Nonetheless, one of the merchants could not resist the lure of easy money. He began selling whiskey from a barrel until some of the other townsfolk stopped him. There was a clamor to hang the man for his greed and stupidity. But such a public event might incite the Nez Perce, so he was merely separated from his supply of whiskey at the point of a gun and sent back to the fort where he could cause no more trouble.

The Indians too sought to keep tensions down. Looking Glass sat on his horse in the middle of the town's main street, keeping his whip ready to strike anyone who stole or destroyed property not his own. When one of the young men insulted a white woman, the chief grabbed him and sent him back to the Indian camp. No indiscretion, however small, was to be tolerated.

It was a tense but ultimately peaceful day. With stern faces and severe decorum, the chiefs and elders kept tight rein on the situation. Though the merchants were charging exorbitant prices—Joseph was forced to give up his powder horn just to get a bit of milk to give to the children—conflict needed to be avoided at all costs. Charlot had meant what he had said about expelling the Nez Perce by force if any raised a hand against a white man, and he had his own warriors patrolling the streets along with the Nez Perce chiefs and elders. No one wanted to see that first shot fired because all knew that any confrontation would come to a tragic and bloody end.

The next day, after breaking camp, the Nez Perce passed by Stevensville one final time before proceeding south. The townsfolk looked on in amazement as the tribesmen and -women rode past arrayed in their finest clothes—white tanned buckskin shirts and dresses covered with beadwork and ermine tails; shell breastplates; colorful blankets. Their horses had elaborate beaded bridles, and the men carried their rifles in beaded gun sheaths. Babies slept soundly on cradle boards beaded with sky blue swirls and intricate floral patterns. Even their riding quirts were beaded. No opportunity for adornment had been overlooked, from the braids in the women's hair to the saddles and bridles of the horses. Looking Glass himself had a mirror framed in a leather star hanging from his wrist, and Joseph wore a red coat covered with small mirrors. The residents of Stevensville watched with relief and awe as the regal procession with its hundreds of families and thousands of finely bred horses passed by right across the river. One man estimated that the parade stretched for five miles. It took more than an hour for the whole group to pass.

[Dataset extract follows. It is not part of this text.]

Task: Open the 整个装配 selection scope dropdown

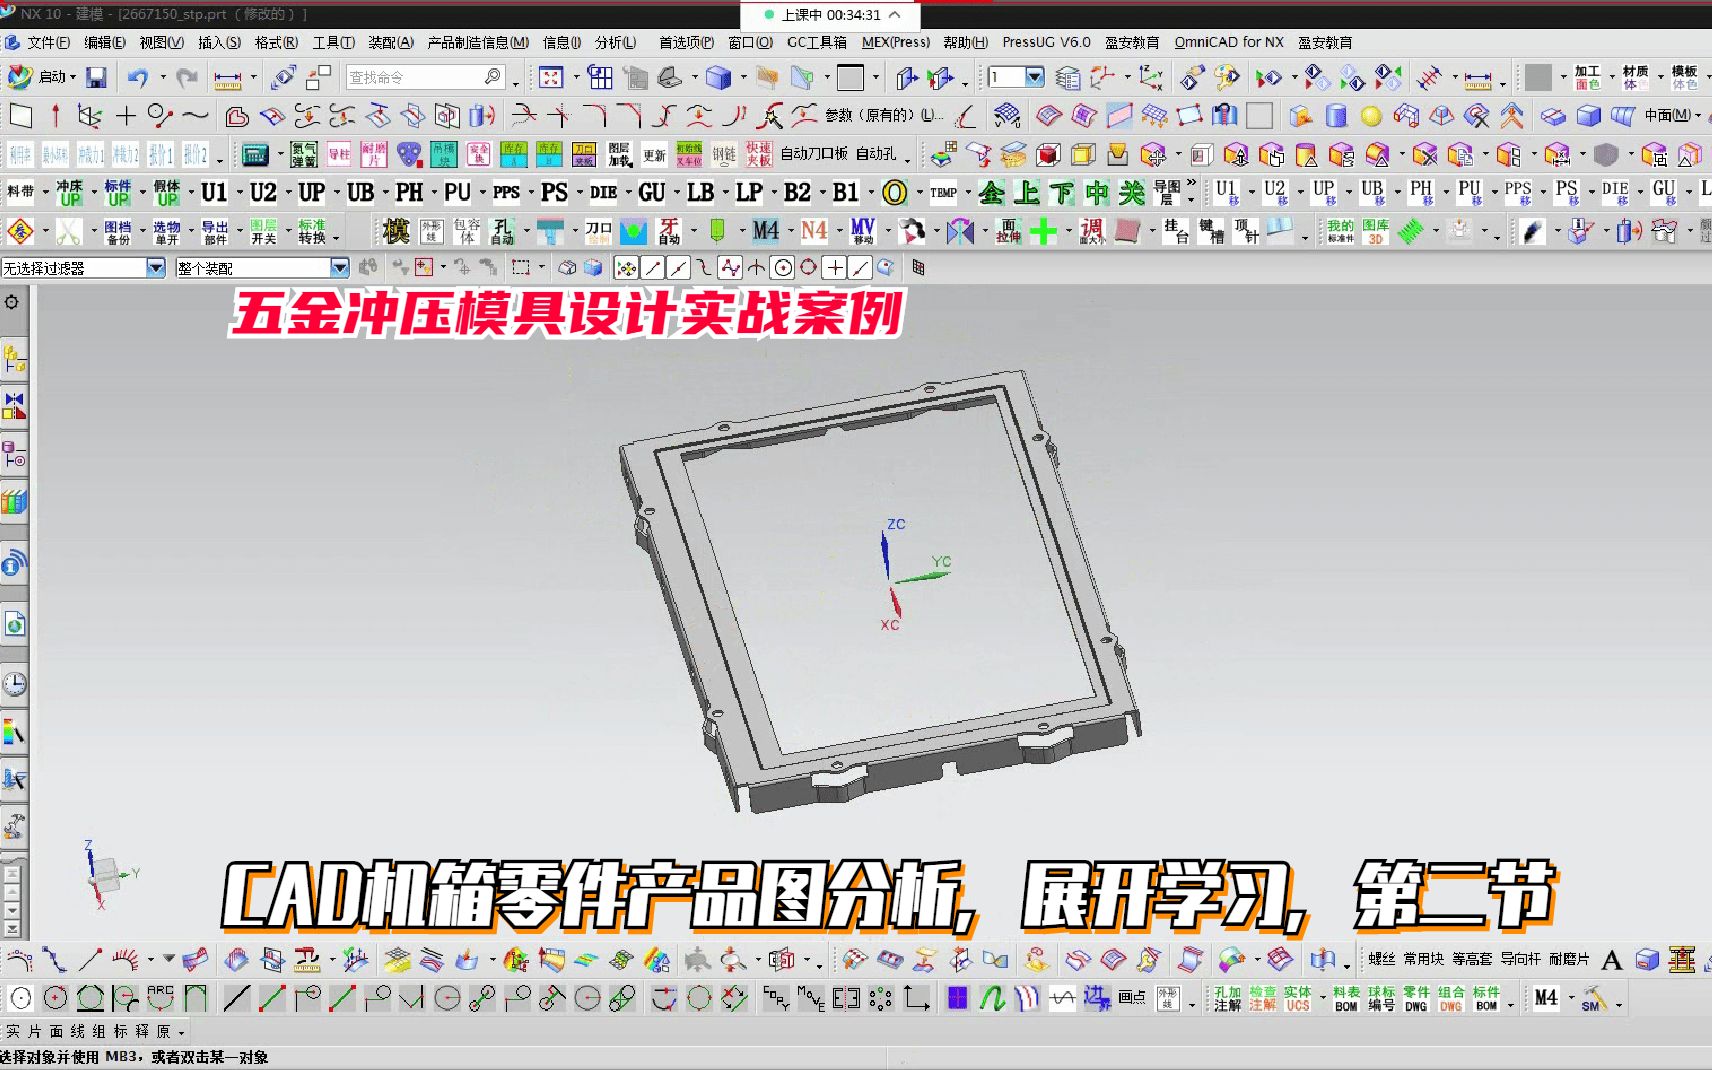Action: point(338,267)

Once through Stevensville, only a few isolated settlements remained before the Nez Perce reached the place where the trail turned east toward buffalo country. No opposition was expected. The little town of Corvallis held no more than a hundred inhabitants, the town of Skahalko, no more than seventy-five. Outside these towns, homesteads were widely scattered in the valleys and hillsides, often separated from each other by miles of open country. The last military post lay far to the north at Fort Missoula, where Captain Rawn had come from, and they had made peace with Captain Rawn.

The Nez Perce settled down to a leisurely pace of twelve to fifteen miles a day, breaking camp late and setting up camp early, just as Looking Glass had always done when traveling to buffalo country. As always, each band and family was free to travel in its own most comfortable fashion, some leaving earlier than others and each taking whatever route suited its fancy. At night they would gather in a common camp.

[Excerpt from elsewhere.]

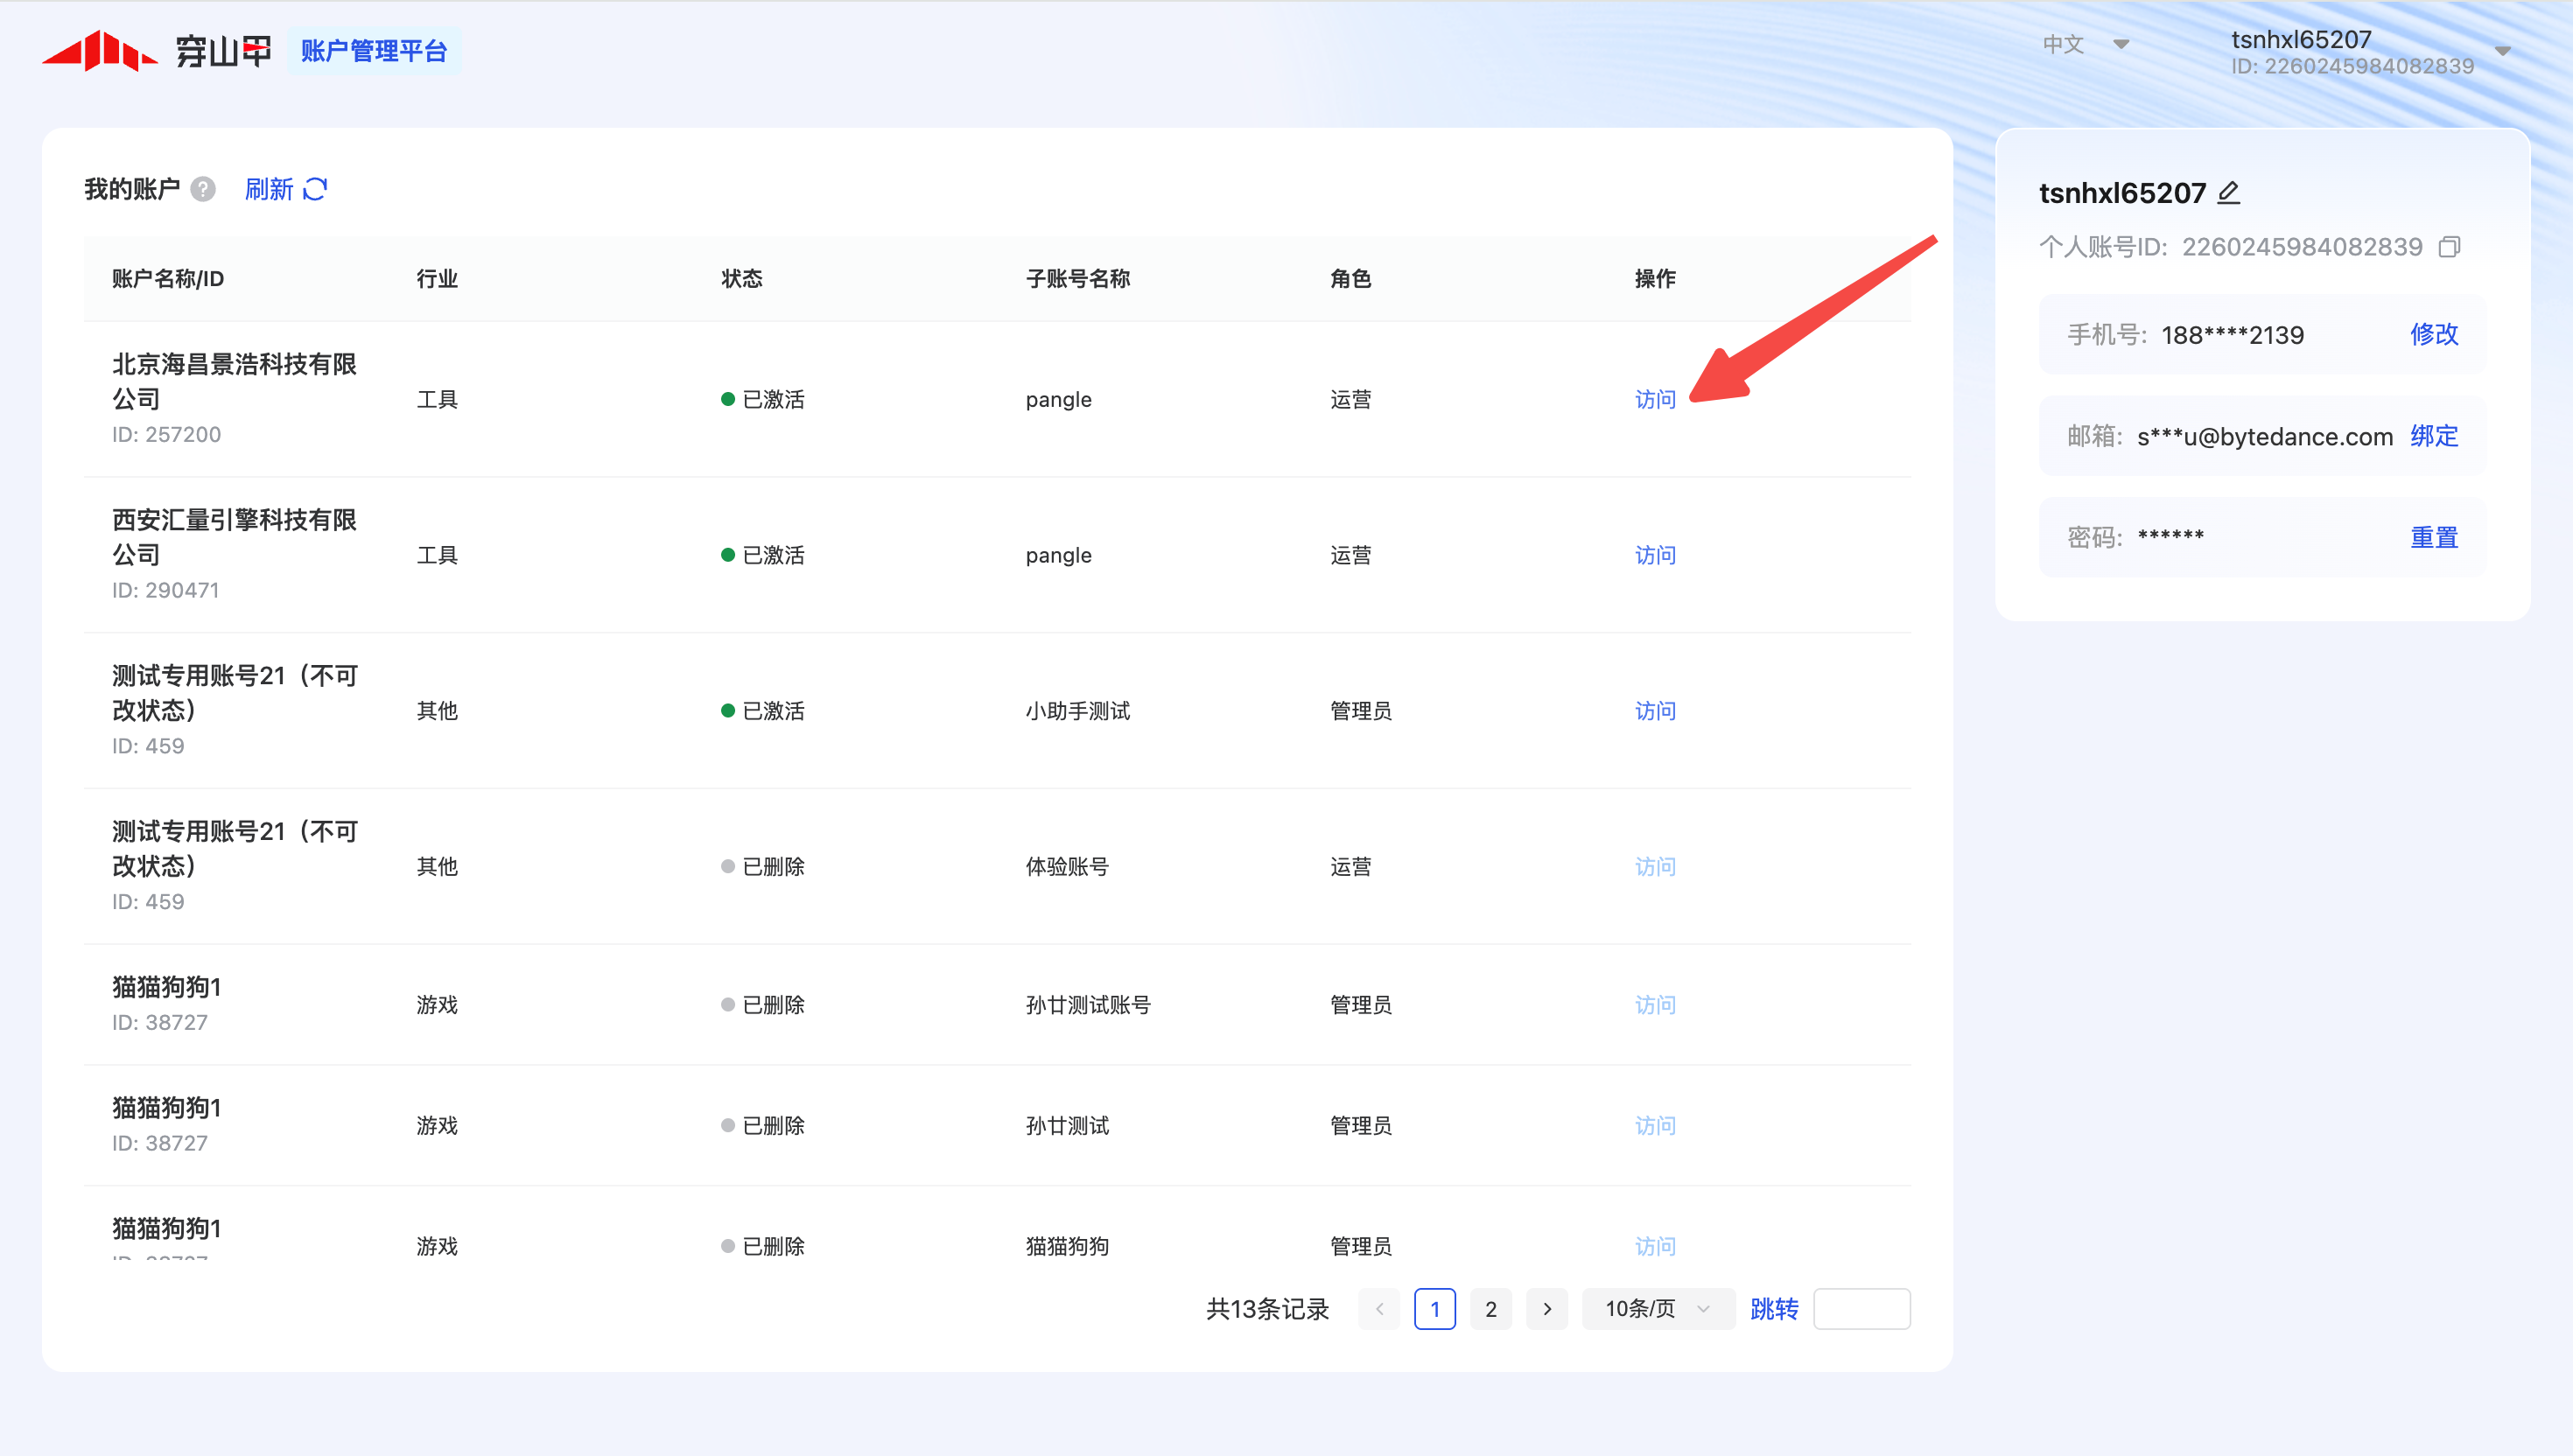Select page 1 in pagination

point(1435,1309)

One evening, the young men of Toohoolhoolzote's band burst into camp boasting. They had found a white man's house where nobody was home. They had gone inside, tossed a few things around, and taken several hundred pounds of flour and coffee for the people.

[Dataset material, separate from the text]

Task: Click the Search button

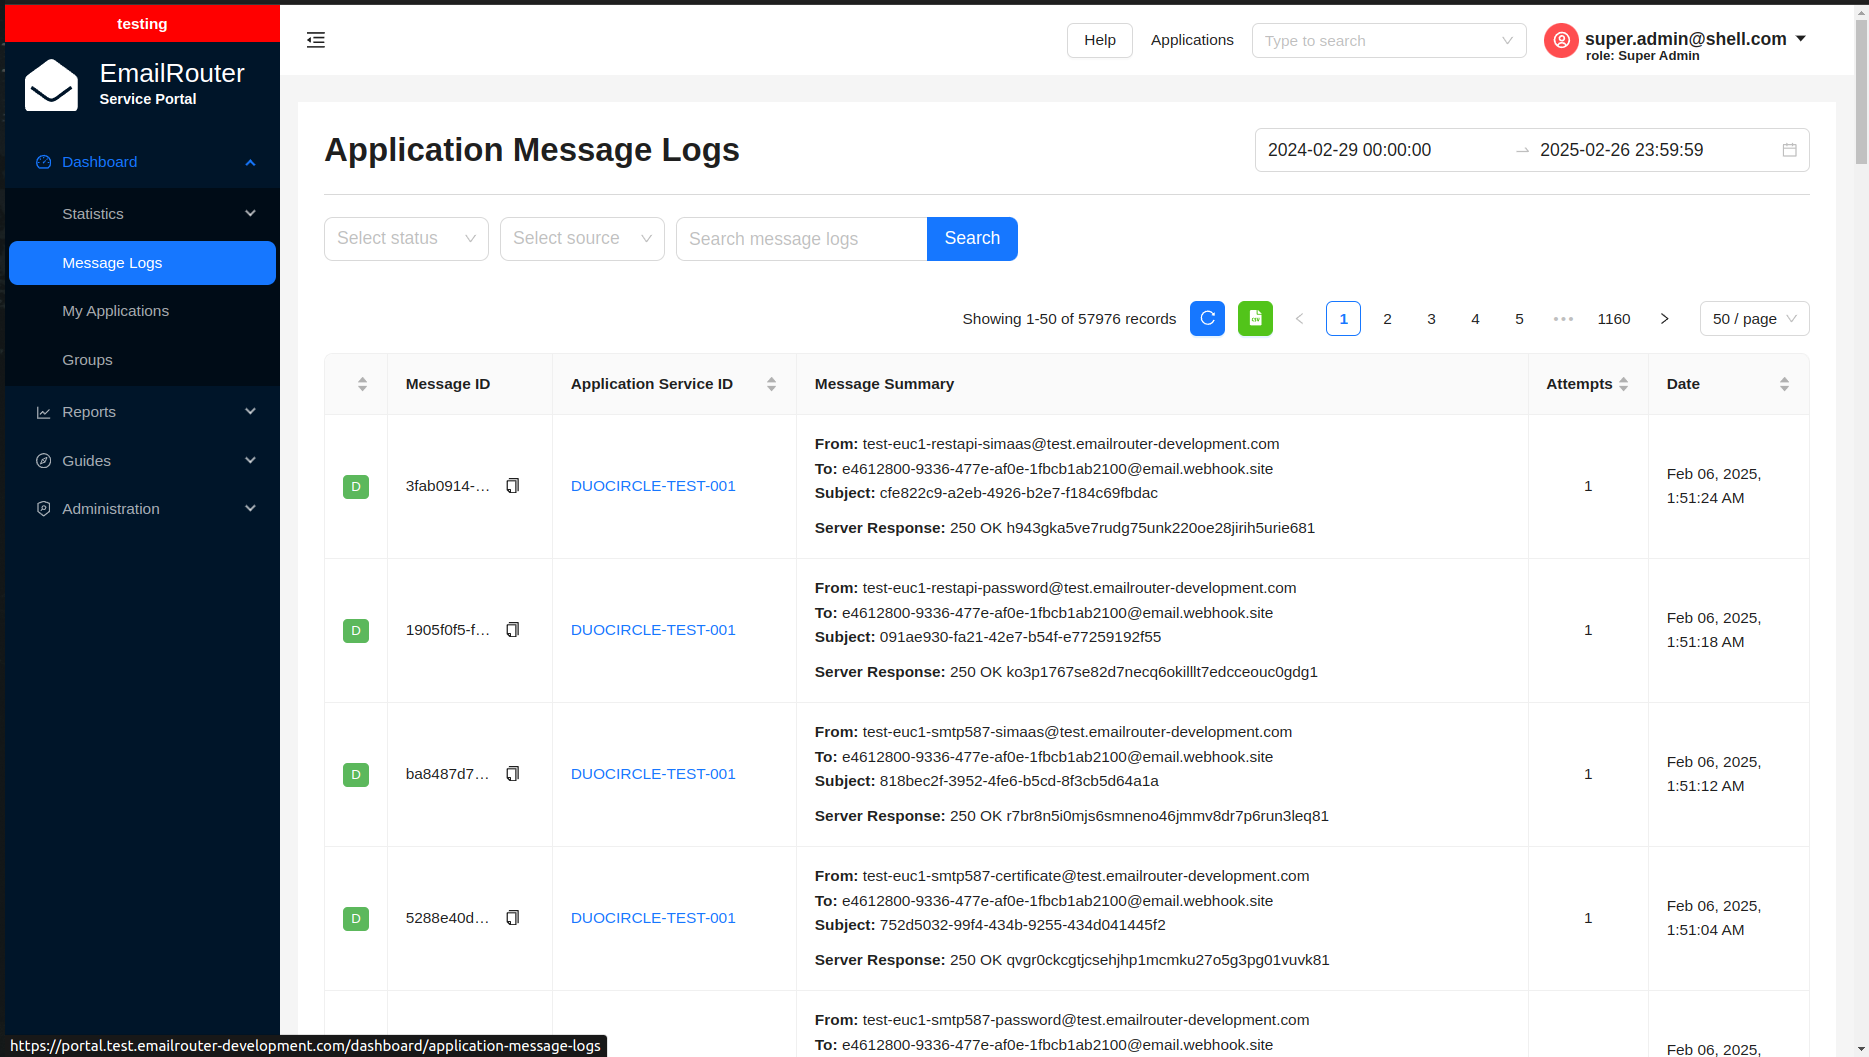Action: [971, 238]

Looking Glass was incensed. Toohoolhoolzote's band was always the hardest to control. They had been among the bands most cruelly treated by the whites back in their own country, and they all still smarted from the insult done at the council where General Howard had imprisoned Toohoolhoolzote and dressed him in the clothing of a bride. They were proud of their belligerence and took every opportunity to express it.